Payment practices: New reporting duty will highlight late payers

Late payment of invoices is considered to be a widespread problem because it can cause cash flow issues that can seriously impact the ability of the business to trade, especially in the short term. The Government has recognised this and legislated to help bring to light those businesses that are good at paying suppliers promptly and those that are not.

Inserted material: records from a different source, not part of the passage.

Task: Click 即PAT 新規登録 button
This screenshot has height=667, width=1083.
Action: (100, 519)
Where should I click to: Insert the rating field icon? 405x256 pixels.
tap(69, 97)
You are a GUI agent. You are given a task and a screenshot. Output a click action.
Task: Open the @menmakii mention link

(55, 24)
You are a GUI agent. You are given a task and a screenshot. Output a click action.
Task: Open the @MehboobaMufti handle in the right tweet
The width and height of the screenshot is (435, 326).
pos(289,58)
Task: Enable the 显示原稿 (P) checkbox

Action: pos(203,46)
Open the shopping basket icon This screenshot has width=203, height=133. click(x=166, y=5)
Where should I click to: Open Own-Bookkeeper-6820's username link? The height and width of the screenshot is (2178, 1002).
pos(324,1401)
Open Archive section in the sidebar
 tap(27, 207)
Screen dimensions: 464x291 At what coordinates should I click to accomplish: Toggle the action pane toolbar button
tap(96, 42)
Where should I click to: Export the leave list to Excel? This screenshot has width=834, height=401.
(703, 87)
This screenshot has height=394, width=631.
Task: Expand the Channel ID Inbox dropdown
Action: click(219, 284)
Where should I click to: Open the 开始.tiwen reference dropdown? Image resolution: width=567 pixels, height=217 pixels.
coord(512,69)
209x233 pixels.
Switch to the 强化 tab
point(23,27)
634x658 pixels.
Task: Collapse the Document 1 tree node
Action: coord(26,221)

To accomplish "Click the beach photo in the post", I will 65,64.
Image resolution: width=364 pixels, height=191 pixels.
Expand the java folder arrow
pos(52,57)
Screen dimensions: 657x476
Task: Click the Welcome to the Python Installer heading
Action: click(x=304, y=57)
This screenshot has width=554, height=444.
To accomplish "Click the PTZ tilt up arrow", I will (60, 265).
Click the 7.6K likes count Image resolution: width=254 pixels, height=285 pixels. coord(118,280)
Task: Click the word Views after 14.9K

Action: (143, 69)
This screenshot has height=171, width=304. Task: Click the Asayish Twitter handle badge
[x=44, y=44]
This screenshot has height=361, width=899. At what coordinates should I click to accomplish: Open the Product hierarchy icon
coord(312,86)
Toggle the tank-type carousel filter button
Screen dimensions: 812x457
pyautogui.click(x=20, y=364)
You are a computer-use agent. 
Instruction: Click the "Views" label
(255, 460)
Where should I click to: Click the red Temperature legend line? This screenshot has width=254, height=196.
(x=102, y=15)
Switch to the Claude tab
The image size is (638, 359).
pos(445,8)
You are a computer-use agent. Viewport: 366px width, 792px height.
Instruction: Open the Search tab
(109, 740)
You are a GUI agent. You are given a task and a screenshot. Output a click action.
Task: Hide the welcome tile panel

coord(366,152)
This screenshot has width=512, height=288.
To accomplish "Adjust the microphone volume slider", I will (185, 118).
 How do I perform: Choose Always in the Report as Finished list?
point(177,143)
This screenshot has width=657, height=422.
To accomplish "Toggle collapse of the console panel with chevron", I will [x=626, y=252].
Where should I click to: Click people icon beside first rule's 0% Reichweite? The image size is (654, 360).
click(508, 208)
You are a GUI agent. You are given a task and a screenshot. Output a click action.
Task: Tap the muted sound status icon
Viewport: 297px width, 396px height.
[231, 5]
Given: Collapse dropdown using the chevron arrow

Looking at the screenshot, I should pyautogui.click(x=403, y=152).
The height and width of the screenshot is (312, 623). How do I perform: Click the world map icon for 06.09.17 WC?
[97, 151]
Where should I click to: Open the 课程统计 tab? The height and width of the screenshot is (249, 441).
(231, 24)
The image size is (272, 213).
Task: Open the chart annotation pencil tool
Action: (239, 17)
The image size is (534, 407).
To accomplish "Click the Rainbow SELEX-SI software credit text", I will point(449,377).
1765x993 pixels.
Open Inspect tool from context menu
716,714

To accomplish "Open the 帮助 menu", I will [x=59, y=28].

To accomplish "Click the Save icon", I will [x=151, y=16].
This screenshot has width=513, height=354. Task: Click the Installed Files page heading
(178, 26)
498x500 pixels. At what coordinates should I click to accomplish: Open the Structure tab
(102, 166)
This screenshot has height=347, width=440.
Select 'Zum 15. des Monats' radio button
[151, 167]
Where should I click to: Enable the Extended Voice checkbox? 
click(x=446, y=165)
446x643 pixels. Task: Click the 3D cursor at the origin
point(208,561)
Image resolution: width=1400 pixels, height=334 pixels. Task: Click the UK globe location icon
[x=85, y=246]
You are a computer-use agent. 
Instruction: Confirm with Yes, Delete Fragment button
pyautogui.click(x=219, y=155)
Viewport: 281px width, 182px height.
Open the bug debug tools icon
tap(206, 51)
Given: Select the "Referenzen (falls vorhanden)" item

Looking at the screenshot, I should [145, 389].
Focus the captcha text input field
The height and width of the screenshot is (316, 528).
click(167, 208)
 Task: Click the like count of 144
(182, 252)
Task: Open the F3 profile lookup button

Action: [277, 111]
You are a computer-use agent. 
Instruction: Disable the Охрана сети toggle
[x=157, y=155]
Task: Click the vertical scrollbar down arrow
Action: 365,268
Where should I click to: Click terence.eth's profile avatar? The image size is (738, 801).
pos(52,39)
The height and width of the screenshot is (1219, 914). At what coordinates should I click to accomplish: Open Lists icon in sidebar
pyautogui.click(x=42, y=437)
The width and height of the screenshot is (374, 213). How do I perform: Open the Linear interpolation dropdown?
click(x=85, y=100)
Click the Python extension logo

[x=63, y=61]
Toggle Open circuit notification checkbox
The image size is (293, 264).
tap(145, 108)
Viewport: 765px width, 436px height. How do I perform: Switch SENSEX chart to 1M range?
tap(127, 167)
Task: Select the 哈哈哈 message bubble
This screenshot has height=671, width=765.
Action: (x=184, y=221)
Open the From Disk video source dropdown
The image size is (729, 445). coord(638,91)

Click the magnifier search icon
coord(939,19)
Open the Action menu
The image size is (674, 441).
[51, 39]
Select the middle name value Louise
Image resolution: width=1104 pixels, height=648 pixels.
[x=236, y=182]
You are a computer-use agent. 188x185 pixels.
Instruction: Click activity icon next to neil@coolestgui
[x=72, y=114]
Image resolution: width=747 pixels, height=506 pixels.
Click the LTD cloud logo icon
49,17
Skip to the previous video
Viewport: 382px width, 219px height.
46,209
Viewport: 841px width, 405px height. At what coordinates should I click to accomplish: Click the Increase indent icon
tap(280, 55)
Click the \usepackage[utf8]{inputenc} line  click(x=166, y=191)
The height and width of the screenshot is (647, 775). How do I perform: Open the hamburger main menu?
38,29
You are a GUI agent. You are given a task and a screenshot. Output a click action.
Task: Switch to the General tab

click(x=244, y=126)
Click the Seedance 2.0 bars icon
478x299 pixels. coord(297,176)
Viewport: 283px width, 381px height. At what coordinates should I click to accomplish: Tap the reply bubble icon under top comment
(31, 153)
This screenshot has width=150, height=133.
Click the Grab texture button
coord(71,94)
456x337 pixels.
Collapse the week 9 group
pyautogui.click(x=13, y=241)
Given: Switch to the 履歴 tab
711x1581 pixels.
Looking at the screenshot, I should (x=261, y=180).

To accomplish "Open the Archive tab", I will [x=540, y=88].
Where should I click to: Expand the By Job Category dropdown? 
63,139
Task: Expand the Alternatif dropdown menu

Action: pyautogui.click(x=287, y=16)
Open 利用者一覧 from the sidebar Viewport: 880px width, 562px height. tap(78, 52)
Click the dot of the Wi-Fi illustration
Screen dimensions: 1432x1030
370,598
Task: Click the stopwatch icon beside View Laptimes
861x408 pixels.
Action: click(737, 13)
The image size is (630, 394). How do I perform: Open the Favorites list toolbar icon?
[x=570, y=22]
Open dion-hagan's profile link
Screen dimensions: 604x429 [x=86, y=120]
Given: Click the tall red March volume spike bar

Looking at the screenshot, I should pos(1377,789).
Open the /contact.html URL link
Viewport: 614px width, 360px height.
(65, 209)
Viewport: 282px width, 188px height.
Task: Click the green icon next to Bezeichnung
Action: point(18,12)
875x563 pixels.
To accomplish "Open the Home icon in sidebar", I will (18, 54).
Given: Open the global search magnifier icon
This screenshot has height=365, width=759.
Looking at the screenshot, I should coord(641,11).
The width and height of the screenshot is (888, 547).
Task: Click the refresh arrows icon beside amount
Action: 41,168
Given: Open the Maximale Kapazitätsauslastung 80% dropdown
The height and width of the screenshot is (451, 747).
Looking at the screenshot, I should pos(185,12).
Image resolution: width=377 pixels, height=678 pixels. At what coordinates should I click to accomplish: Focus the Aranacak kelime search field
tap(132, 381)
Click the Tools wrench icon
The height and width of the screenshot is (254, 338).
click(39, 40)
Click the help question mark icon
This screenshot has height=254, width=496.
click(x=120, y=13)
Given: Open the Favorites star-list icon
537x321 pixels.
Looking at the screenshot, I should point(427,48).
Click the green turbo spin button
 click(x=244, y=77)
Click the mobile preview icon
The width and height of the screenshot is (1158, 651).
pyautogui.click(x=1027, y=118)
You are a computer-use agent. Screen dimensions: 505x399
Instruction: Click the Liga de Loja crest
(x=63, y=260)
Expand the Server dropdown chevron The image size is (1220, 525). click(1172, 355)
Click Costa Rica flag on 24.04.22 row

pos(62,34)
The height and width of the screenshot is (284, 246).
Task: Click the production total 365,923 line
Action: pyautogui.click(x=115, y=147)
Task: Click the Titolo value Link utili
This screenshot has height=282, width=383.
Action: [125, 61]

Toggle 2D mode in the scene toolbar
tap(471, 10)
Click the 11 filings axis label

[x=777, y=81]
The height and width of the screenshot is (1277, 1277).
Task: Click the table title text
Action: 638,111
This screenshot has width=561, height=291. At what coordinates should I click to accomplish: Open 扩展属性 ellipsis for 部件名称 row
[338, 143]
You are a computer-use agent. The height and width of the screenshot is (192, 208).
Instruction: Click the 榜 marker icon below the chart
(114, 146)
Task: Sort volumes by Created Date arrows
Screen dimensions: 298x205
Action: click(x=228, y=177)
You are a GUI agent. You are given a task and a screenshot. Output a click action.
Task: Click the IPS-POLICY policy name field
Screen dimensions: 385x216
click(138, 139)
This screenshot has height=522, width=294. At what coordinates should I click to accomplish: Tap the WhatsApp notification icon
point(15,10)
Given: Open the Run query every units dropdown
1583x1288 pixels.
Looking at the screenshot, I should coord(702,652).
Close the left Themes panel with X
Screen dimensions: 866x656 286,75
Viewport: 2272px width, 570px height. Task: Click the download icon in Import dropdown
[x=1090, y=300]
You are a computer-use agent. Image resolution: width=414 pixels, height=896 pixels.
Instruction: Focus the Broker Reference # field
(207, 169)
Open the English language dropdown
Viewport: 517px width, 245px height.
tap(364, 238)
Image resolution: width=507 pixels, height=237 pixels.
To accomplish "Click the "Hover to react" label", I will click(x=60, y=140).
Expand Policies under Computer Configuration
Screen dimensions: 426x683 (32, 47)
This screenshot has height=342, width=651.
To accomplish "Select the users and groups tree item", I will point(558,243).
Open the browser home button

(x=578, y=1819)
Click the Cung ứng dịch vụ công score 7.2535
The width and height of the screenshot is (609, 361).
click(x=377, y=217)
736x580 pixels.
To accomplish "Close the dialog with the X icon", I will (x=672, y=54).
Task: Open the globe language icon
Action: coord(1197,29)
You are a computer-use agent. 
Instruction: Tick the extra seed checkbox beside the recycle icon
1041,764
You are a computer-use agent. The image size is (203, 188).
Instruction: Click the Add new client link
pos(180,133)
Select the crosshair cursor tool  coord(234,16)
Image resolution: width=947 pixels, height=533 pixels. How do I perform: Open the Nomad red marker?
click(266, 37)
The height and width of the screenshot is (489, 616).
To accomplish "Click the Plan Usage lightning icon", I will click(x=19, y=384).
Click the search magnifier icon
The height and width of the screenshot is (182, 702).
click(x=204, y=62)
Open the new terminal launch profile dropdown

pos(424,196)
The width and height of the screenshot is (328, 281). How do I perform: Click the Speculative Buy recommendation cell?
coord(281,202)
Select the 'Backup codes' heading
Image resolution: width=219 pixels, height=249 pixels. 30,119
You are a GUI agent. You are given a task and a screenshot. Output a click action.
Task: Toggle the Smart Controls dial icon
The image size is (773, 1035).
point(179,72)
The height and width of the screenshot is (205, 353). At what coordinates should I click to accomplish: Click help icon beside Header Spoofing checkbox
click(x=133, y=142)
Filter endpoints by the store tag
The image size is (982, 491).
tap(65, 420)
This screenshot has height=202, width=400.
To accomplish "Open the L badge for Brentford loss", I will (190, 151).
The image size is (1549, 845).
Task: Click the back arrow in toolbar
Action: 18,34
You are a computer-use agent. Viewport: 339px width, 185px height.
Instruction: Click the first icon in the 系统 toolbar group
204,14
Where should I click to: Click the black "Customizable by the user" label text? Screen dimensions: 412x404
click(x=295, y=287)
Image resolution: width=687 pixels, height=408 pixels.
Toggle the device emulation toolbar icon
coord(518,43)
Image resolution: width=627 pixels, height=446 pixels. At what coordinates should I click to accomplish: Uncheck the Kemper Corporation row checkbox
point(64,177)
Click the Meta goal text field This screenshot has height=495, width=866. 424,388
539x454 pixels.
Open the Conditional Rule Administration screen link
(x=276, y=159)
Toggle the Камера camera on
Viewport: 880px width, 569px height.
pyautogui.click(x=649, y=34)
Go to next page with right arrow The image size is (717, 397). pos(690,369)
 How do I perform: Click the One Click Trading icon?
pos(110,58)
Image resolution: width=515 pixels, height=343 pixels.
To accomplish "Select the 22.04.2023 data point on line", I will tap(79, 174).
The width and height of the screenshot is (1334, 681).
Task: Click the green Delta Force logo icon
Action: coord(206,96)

The Payment Practices Regulations will apply to large companies and LLPs. Although the following is subject to amendment prior to the regulations coming into force, at present it is expected that businesses with two of more of these criteria will be subject to the new reporting obligations: 

•    a turnover greater than £25.9 million
•    total assets on balance sheet greater than £12.9 million
•    an average number of employees exceeding 250

Businesses to whom the obligations apply will be required to publish on their website details of their payment policies and practices, and update it every six months showing their performance. Specifically, a business will be required to publish the following information:

•    Standard payment terms
•    Average time taken to pay
•    Proportion of invoices paid:
    -  in 30 days or less
    -  between 31 to 60 days
    -  beyond 60 days
•    Availability of supply chain finance 
•    Whether financial incentives were required to join or remain on supplier lists
•    Dispute resolution processes
•    Proportion of invoices paid beyond agreed terms
•    Amount of late payment interest owed and paid
•    The availability of e-invoicing
•    Existence of preferred supplier lists
•    Membership of a payment code

The regulations are expected to come into force in April 2017. In the short-term, businesses should focus on ensuring they are able to comply. Finance teams should be notified of the incoming requirements so that consideration can be given to sourcing appropriate solutions.  

In the medium-term, businesses may wish to consider mechanisms for improving and validating payment reports.  

In the longer-term, if the regulations have the intended effect, those currently paying beyond 60 days may have to carefully consider solutions for optimising payment practices in order to reduce that time.

The contents of this article are intended for general information purposes only and shall not be deemed to be, or constitute legal advice. We cannot accept responsibility for any loss as a result of acts or omissions taken in respect of this article.